Built of oak as a Portuguese cod-fishing vessel, it is one of the world's oldest continually sailed wooden square-riggers. With a deep, 16-foot draft, "she's really not designed for protected waters," said Lorgus, also president of a ship supply company.

But the Preservation Guild, whose 250 volunteer members sail and maintain it, had little choice after ship surveyors discovered rot in the rudder post late in 2004. The surveyors cautioned against any ocean voyages until a new rudder could be put in place.

Next year's sailing season is still being planned, but Lorgus hopes to see a few high-seas adventures like those of years past, when Gazela - Portuguese for gazelle - made way for such far-flung destinations as Maine, Quebec, and the Bahamas.

It carries no passengers on these trips. Its crews consist of Preservation Guild volunteers who earn the right to sail after donating 50 hours of maintenance.

Part workhorse, part thoroughbred, Gazela spent its first 86 years sailing from Portugal to the fishing banks off New England. For three months at a time, its crew of about 30 would fish cod by day, sitting in 10-foot rowboats with mile-long lines, each armed with 1,000 hooks.

By night they would gut and salt their catch, and return home at the end of the season with 350 tons of dried fish.

"She probably crossed the ocean more than 150 times," said Lorgus. At least half those voyages were without an engine; Gazela was not powered until 1938.

But mechanization would also end Gazela's days as a fishing vessel. Factory ships, some able to process in a few weeks what Gazela caught in a season, began to appear. By the late 1960s the overfished New England cod population was nearly depleted.

In 1969, Gazela's owners quit the business and put it on the market. Two years later, oil executive, yachtsman, and philanthropist William Wikoff Smith bought it and donated it to what was then the Philadelphia Maritime Museum.

When Smith died, at 53, in 1976, the maritime museum was uncertain what do with its costly white elephant - or "white whale," as Lorgus jokes.

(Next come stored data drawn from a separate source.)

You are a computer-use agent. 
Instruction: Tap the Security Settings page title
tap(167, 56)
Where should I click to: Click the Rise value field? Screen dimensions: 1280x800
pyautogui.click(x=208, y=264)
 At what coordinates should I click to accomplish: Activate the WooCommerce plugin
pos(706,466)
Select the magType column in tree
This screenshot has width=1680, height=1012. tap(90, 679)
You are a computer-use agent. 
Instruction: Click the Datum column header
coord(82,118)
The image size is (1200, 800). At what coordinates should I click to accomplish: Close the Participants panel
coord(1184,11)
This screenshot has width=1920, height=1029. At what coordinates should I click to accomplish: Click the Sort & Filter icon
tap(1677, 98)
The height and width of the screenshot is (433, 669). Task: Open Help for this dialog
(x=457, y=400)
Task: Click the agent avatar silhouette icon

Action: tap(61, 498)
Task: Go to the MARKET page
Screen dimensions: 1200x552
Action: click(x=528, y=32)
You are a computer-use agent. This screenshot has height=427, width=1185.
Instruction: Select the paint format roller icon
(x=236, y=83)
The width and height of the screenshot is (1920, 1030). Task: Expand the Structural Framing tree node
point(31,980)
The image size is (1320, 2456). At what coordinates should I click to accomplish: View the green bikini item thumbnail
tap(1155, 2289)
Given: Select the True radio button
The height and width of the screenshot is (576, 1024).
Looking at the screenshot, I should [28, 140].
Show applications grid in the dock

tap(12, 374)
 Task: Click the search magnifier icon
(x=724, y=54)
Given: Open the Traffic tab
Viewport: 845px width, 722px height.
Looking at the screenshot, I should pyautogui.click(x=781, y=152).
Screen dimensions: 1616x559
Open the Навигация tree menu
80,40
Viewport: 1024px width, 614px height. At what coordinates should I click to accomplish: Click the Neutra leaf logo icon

Gazela represented Philadelphia in the 1976 tall-ship parade, OpSail, in New York Harbor. But when Philadelphia hosted its own tall-ship parade in 1982, Gazela's engine was in such poor condition that it never ventured from the dock. Ownership later passed to the Penn's Landing Corp., which in 1988 gave it to the Preservation Guild.

Gazela costs more than $100,000 a year to operate, according to Lorgus - and then there are the repairs.

Between 2001 and 2003, the guild replaced the entire deck, water tanks, electrical wiring, and much of the hull planking above the waterline.

Recently, Flynn discovered rot in the main timbers to which the planks are fastened. Although the rot does not extend far below the waterline, hull planks near the affected timbers must be removed to get to them - a costly and labor-intensive job.

If it can be done with volunteers at a dry dock at the Philadelphia Naval Shipyard, the price will run about $3.5 million, Flynn said. Professional repairs at Norfolk, Va., or Boothbay Harbor, Maine, would cost "much more."

Either way, say Flynn and Lorgus, the Preservation Guild must soon launch a fund drive to start the job.

"It's do or die," said Flynn, who first set foot on Gazela as a teenage volunteer. "If we don't do it in the next 10 years, she'll be lost."